Players aren’t the only ones who need to keep up their fluids and replace electrolytes – standing in the sun causes you to sweat quite a lot. Staying hydrated also helps keep your mind and decision making clear, which is essential if there is an emergency. Water is the obvious choice for rehydration but you can also choose coconut water, sports drinks, cool-aid and popsicles.
Get some rest
Standing in the heat raises your core temperature and can be very tiring. Once the first practice is over and you’ve completed any post training clean up, be sure to find somewhere cool to rest. Remove some of your clothing and shoes, spritz your face with water, rehydrate, have something to eat, and take a seat. It’s just as important for an athletic trainer to rest and refuel between practices as it for players. After all, you can’t help your players if you’re feeling the effects of the heat.
Don’t forget to eat (and drink)
Long days in the heat are tiring for everyone and the best way to stay alert and last the day is to refuel. Regular snacks that provide energy, electrolytes and fluid are essential during two-a-day practices.

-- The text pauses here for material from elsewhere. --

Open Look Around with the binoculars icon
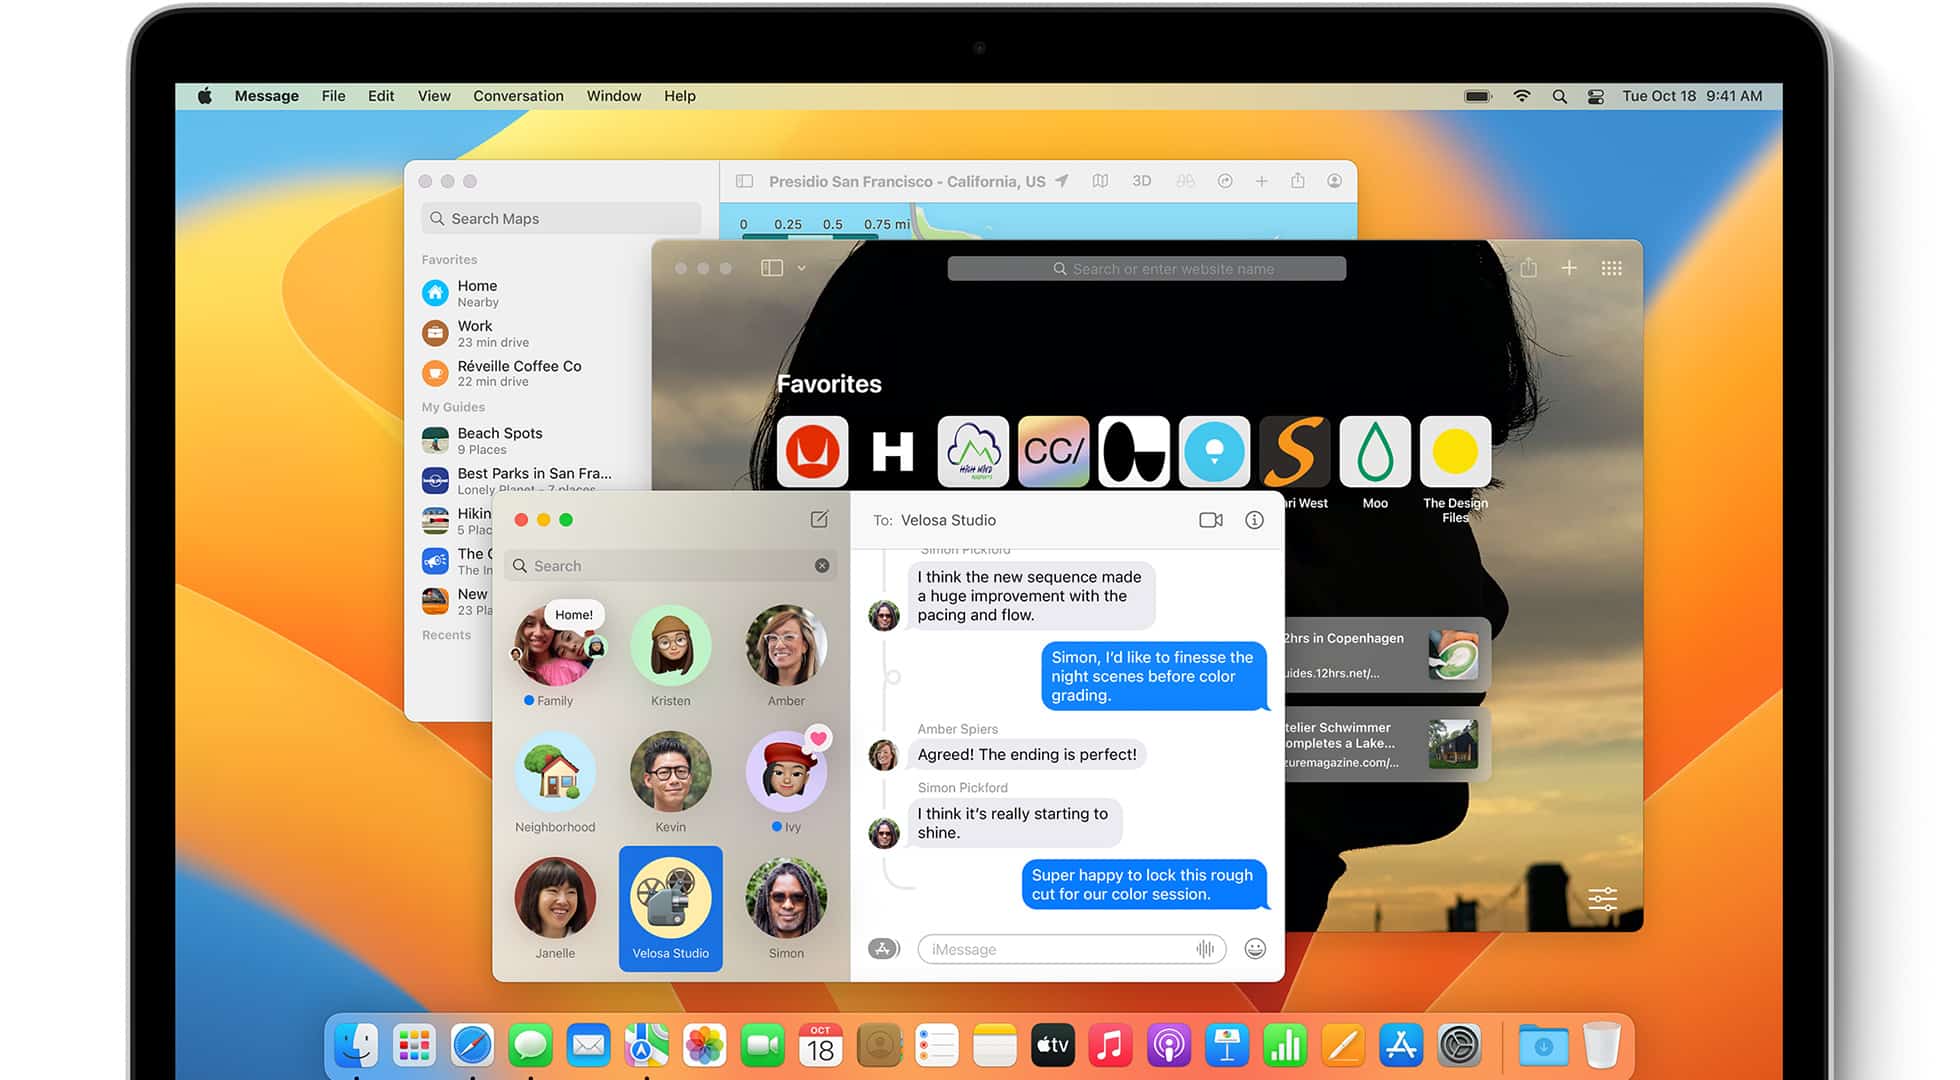This screenshot has width=1960, height=1080. (x=1186, y=181)
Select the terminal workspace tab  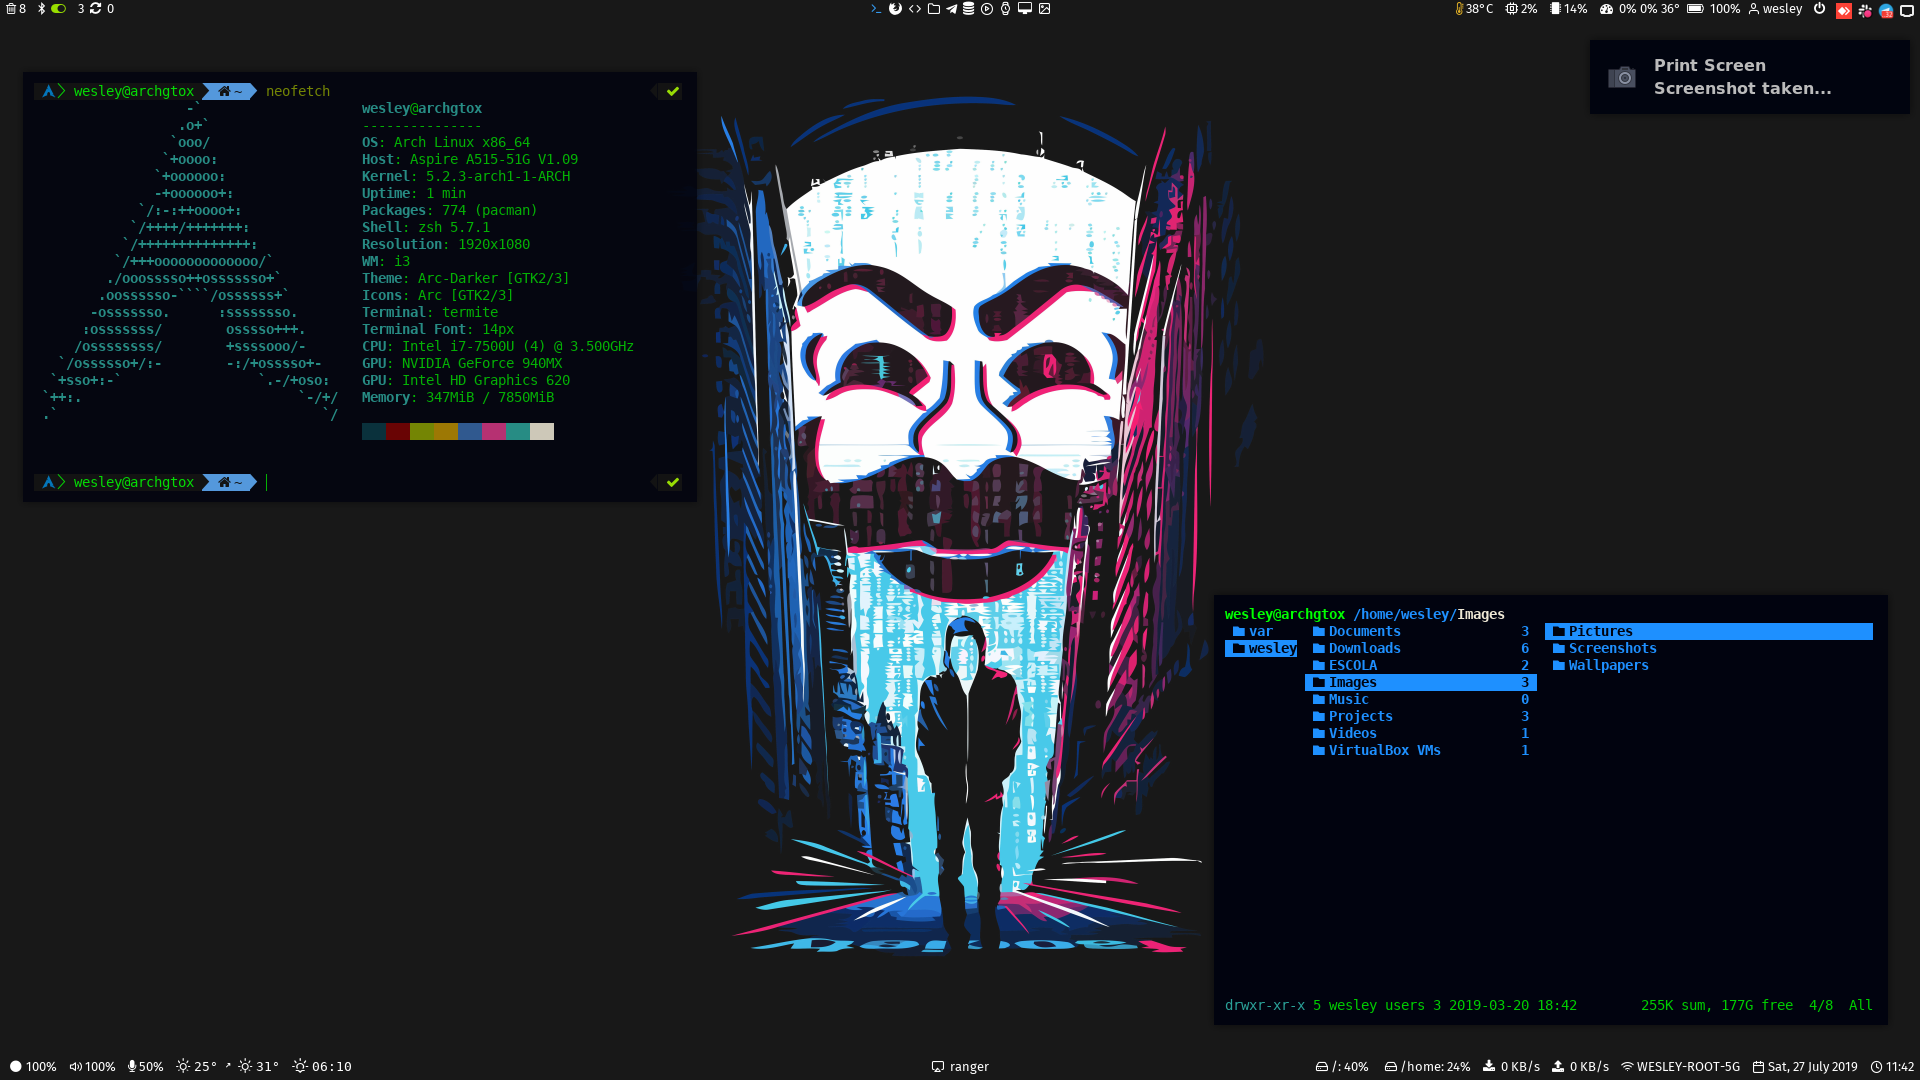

Foods such as peaches, carrots, apples, melons, pineapple, grapes, and oranges all have a high water content so they not only provide energy but help keep you hydrated as well.
Take care of your players
Keeping yourself safe is important but you also need to care for your players. Heat stroke is a very real possibility during summer practice so its important to familiarize yourself with the signs and symptoms. Noticing and treating heat stroke early can make a huge difference to your player. Also, many areas have a policy in place to protect players from heat stroke – once the humidity reaches a certain level, athletic trainers are required to instruct coaches to stop practice and take the players off the field.
Before starting the long days of summer practice, make sure you know the requirements in your area for the safety of your players. Keep hydrated, remember to eat, keep cool and you’ll survive two-a-day practices in the heat just as well as your players.